In the ever-changing world of technology, the combination of IT with alternative energy sources has unlocked new means of energy optimisation
The world of energy is changing. From a centralised system discovered in 1888, energy is evolving into a decentralised system with diverse generation sources. There are two factors causing this transformation: the introduction of information technology (IT) in the energy sector, and the emergence of alternative energy-generation sources at scalable levels.
In the past 20 years, the internet has connected 2.5 billion people together, and in the next six years, this number will double. Concurrently, the internet will connect 40 billion machines to those five billion connected people.
The combination of IT with electrical devices and products provides customers with real-time information and smart services that allow all stakeholders an opportunity to implement active energy efficiency, share better energy, and consume at the right moment across smart grids.
From the shale gas boom in America to the rise of renewables in the energy mix, energy sources are widening and reaching scalability. Policy-driven markets have facilitated the deployment of technologies that are reaching grid-parity in many geographies.
This wider choice in energy-generation sources, combined with the emergence of information technologies in the energy sector, is redefining energy ecosystems on the demand and supply side, and paving opportunities of increased efficiency at all levels, thus ensuring complete optimisation of the supply chain.
For consumers, the connection of energy systems, phones, and machines in everyday life provides real-time information of consumers’ needs, and offers an opportunity to control their consumption.
It reduces consumers’ energy bill, and increases their purchasing power within a very short payback scale.
At the utilities and regional level, energy efficiency enables increasingly reliable supply and provides hedging against blackouts. It also saves investment cost by avoiding the creation of new plants.
Energy-efficient technologies also save significant amounts by increasing resilience and security, and anticipating extreme weather conditions.
At a country level, the implementation of higher energy-efficiency levels creates an economic opportunity for reduced public expenditure, as governments balance energy trades that are straining the economy.
Individuals are at the centre of this new energy world and their roles are redefined.

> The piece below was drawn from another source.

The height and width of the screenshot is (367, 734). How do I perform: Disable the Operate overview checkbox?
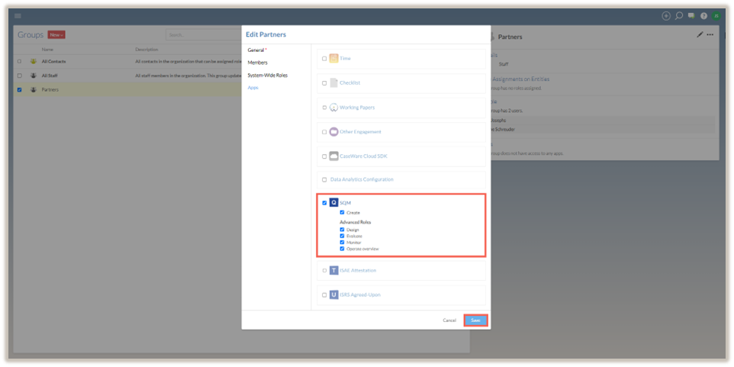click(x=343, y=249)
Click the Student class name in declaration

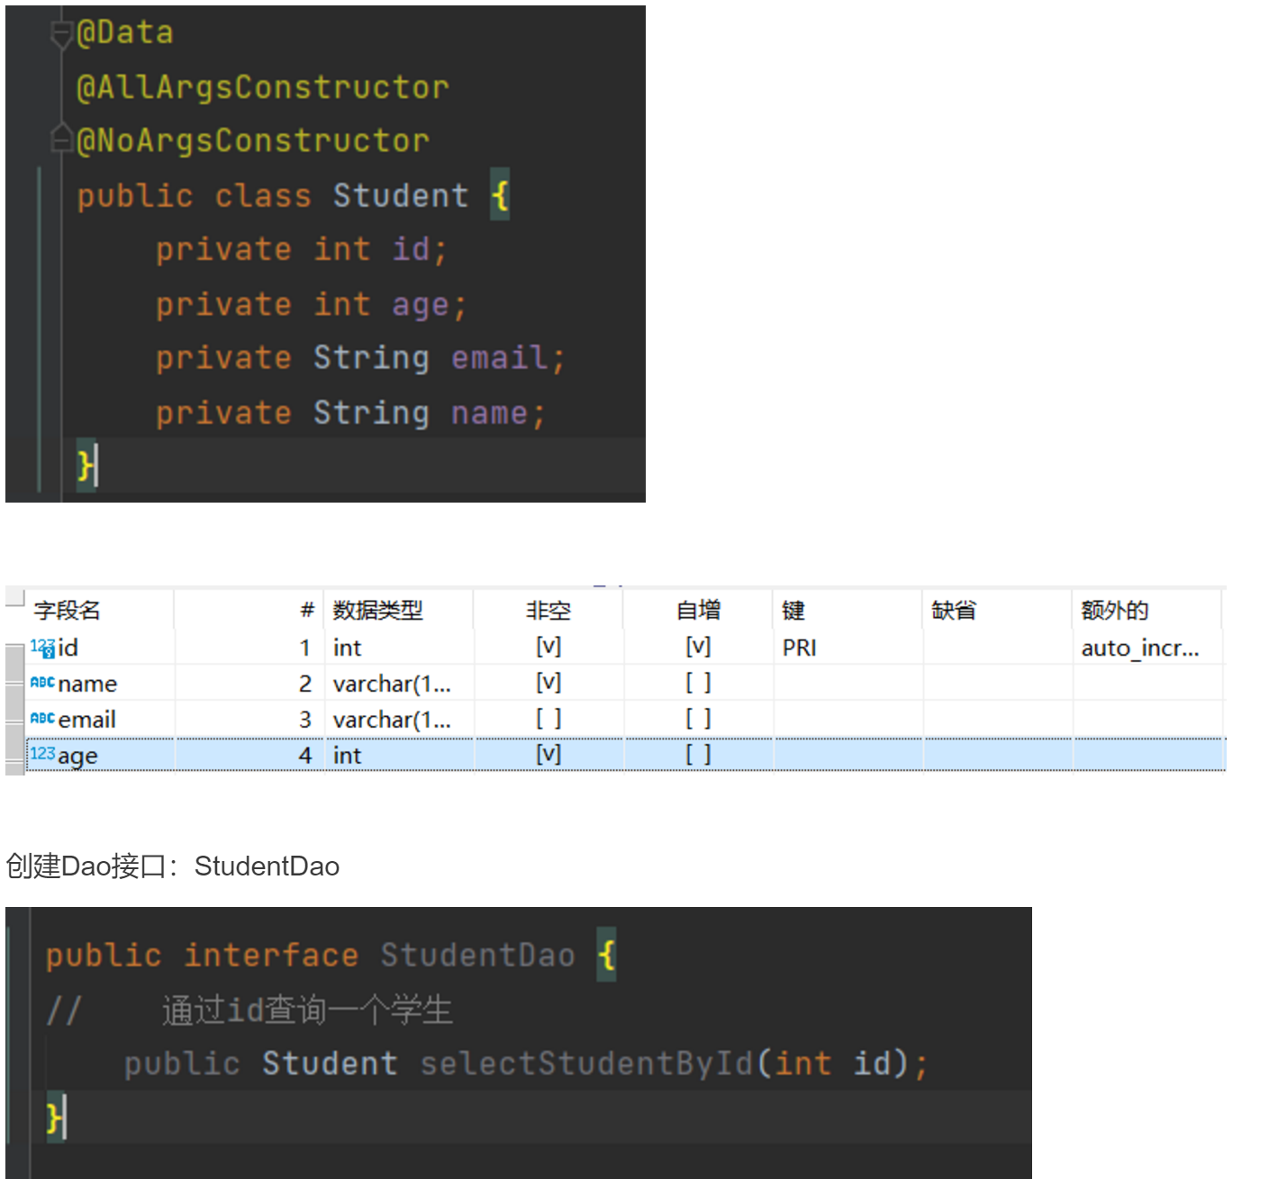(x=401, y=195)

Utilities must undoubtedly keep their central role in this evolution, and they are already rethinking the way they operate and address customers. Customers are changing in needs and behaviours, as well as their demands.
This transition needs solid change management to avoid over-production.
The evolution of technology, through software and the internet of things, is opening new means of optimising the overall energy chain through systems of integration. Such systems ensure that energy is safe, reliable, green, and efficient for the least amount of money.
Payback times are short, within a few years, and investments are refunded by savings. Market failures and resistance to change explain this untapped potential.
Governments should create environments to facilitate the implementation of energy efficiency and smart grids. They should enforce a level-playing field, and ensure that all the energy markets are free and competitive, notably by halting subsidies of fossil fuel technology.
Transitions can be long. But this one is worthwhile, and should be happening faster as it offers numerous benefits.
These desired changes include carbon emissions’ reduction, increased consumer purchasing power, job creation, country-wide balance of payments, and capital expenditure avoidance. It is time to power the people and unleash a new world of energy that is digital, local and consumer focussed.
Benoit Dubarle is the country president for Pakistan, the UAE, and Oman at Schneider Electric.